عنوان مقاله [English]
One of the most common energy dissipator structures, is the hydraulic jump-type stilling basins, in which the flow excess kinetic energy is dissipated by generation of a hydraulic jump, changing the flow regime from super- to subcritical flow. Due to the extensive use of stilling basins in hydraulic systems and irrigation and drainage networks, their study was the focus of several investigations. For the hydraulic design of stilling basins, three parameters, including the length, sequent depth and head loss of the jump, are the major parameters having great effects on designing economical stilling basins.

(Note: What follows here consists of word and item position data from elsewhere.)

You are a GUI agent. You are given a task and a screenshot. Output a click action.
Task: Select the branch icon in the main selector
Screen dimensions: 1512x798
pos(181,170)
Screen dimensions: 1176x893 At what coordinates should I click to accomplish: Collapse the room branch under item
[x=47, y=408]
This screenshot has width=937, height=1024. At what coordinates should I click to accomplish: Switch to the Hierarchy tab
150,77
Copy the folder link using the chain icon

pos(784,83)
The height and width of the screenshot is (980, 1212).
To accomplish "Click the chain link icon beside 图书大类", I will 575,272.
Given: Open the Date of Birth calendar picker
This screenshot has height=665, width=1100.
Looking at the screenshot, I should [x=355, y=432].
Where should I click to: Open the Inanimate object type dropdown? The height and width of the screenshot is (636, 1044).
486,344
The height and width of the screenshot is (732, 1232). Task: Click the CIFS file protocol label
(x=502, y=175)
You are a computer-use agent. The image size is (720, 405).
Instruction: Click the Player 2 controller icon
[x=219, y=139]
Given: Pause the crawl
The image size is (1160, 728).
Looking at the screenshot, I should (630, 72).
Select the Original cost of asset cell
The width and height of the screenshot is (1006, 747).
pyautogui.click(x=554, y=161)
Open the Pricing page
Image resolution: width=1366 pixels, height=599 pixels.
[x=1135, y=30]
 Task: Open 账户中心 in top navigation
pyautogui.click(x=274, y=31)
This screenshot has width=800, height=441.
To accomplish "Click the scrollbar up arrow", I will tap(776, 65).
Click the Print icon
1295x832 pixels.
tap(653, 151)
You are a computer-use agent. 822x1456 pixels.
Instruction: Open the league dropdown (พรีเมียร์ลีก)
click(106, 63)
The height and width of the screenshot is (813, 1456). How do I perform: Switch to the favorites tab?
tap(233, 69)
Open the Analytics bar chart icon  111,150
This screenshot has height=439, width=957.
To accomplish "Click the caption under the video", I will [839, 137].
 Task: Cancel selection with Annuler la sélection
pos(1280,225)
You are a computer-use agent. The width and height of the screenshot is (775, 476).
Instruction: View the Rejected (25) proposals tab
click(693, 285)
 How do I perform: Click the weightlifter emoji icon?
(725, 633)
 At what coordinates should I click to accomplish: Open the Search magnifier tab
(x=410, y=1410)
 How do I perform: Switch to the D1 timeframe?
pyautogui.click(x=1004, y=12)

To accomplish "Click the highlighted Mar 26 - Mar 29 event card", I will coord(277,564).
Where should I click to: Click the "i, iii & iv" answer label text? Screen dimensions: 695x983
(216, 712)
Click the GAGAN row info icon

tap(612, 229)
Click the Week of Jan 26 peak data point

In the present study, analytical and experimental investigations were performed to study the profile of circular hydraulic jumps on slopped beds with adverse slope. The study mainly focused on the conjugate depth ratio, relative head loss and relative length. In the analytical model, we applied a series of reasonable assumptions and used integral equations governing the fluid dynamics to derive relationships for the conjugate depth ratio and the relative head loss, which are applicable for both classical and circular hydraulic jumps. Experimental study was carried out in a cubic reservoir, in which a circular bed of 2 m in diameter was applied as the circular bed in its center. In the experimental study, flow discharge, initial and secondary depth and length of the jump were measured. According to the results, by increasing the ratio of the conjugate radius (Ro) and the bed slope (So), the ratio of the conjugate depth and jump length decrease and the relative head loss increases. The accuracy of the analytical relationships compared to the experimental was checked, applying four error functions including R2, NRMSE, WQD and EF, showing a relatively good correlation between the experimental and the analytical results. Furthermore, using the experimental data, the length of the circular hydraulic jump were investigated. Results show that in this type of jump, the length of the hydraulic jump is approximately half the classical hydraulic jump.